I write blogs about stress, so the notion of making that process itself stress-free is of great interest to me.

I’ve been writing on natural health for nearly 15 years and the style and content has changed greatly over that time. I can definitely say it has evolved; this started out with more factual nutritional stuff and finding my way to being that all-important ‘chatty’ has been one of the hardest hurdles.

I’m also a yoga teacher, so the emphasis on ‘letting go’ that yoga encompasses has seeped into all aspects of my life. I once heard the phrase “published is the new perfect” and whilst I will always be a stickler for good spelling, grammar and structure, that attitude of just getting it done and letting go of the expectation for every blog to be the perfect work of art does allow one to press the send or publish button with less fear.

The best blogs kind of write themselves.

You know the ones that just flow, like you’re channelling some greater knowledge from above… compared to the ones that are like pulling teeth! For me, there are five key stages for stress-free blogging:

  1. The subject has been running around in your head anyway and just bubbles up to the surface. If you’ve found your niche, are talking to members of your ‘tribe’ (yep, marketing language!) and know your subject well enough, there’s always something waiting to be said.
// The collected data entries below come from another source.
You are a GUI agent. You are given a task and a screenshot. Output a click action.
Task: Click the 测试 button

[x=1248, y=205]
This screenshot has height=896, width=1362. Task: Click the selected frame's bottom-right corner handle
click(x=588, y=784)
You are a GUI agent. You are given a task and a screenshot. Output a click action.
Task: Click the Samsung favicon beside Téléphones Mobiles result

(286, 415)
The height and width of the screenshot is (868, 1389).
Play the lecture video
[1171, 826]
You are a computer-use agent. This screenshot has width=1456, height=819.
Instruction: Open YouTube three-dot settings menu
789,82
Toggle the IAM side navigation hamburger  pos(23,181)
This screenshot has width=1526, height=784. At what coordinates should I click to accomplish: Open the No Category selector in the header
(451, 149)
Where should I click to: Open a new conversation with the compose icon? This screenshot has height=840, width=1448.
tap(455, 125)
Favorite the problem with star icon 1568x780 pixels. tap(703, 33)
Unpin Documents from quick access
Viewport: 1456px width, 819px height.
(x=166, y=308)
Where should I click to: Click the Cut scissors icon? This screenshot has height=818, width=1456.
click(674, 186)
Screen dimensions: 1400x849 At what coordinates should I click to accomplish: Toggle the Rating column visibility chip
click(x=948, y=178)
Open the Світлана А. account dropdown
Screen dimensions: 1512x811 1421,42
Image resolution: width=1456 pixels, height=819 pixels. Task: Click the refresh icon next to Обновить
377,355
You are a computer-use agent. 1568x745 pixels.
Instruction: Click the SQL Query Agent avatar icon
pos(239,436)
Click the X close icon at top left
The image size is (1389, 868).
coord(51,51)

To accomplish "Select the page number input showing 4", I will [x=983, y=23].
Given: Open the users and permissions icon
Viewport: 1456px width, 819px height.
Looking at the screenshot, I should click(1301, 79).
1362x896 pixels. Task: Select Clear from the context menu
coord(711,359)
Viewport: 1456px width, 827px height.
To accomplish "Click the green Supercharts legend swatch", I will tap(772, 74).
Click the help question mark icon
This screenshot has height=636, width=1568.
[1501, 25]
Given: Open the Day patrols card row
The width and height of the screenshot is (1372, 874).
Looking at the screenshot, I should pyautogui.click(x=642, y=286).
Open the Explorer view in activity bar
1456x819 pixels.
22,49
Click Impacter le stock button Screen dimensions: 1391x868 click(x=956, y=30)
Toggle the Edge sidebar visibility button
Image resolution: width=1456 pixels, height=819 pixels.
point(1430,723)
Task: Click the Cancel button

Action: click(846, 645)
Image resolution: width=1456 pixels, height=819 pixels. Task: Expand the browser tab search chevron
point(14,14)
Listen to those inner voices, keep lists of them (I use a notes app on my phone) and let the blogs evolve all by themselves.
  2. You allowed the salient points to jump out and organise themselves. Unless you get a sudden brief there’s usually enough time for seeds to grow. Stepping back and making space for some right-brain creativity, means there’s not just a forcing of logical progression, but you can also retain a more playful air that makes for a much more readable end product. I’m often musing on a subject and chatting to myself about it whilst washing up or walking.
  3. You create a skeleton structure to flesh out – I tend to create a Word document when I get a brief (if a guest blog) or decide a subject to schedule into my marketing plan. Even if it’s just a title and a word count at the top, it just feels like progress has been made and that sets the scene for the thoughts to grow, develop and make their way to the page. Then I might add some subtitles or the first phrases of a numbered list like this one. If there’s a structure in place, it just seems a question of filling it and that can help arrange the thoughts so the content just flows out when ready.
  4. You don’t have to write everything in order. The structure above allows me to flit around the page to bits that flow easily and come back to parts where I might feel stuck (I sometimes highlight them) and it’s like putting a jigsaw together.
  5. Create a little fear at the end – this is the essence of the ‘good stresses’ I describe in my book The De-Stress Effect. I work best when I actually leave the finishing right until the last minute and then knock it out in under an hour. Leaving more time makes it a more laborious process, with often less inspired results as there’s a certain sharpness that a deadline creates. This can take a bit of practice as you need to trust you’ll actually get it done!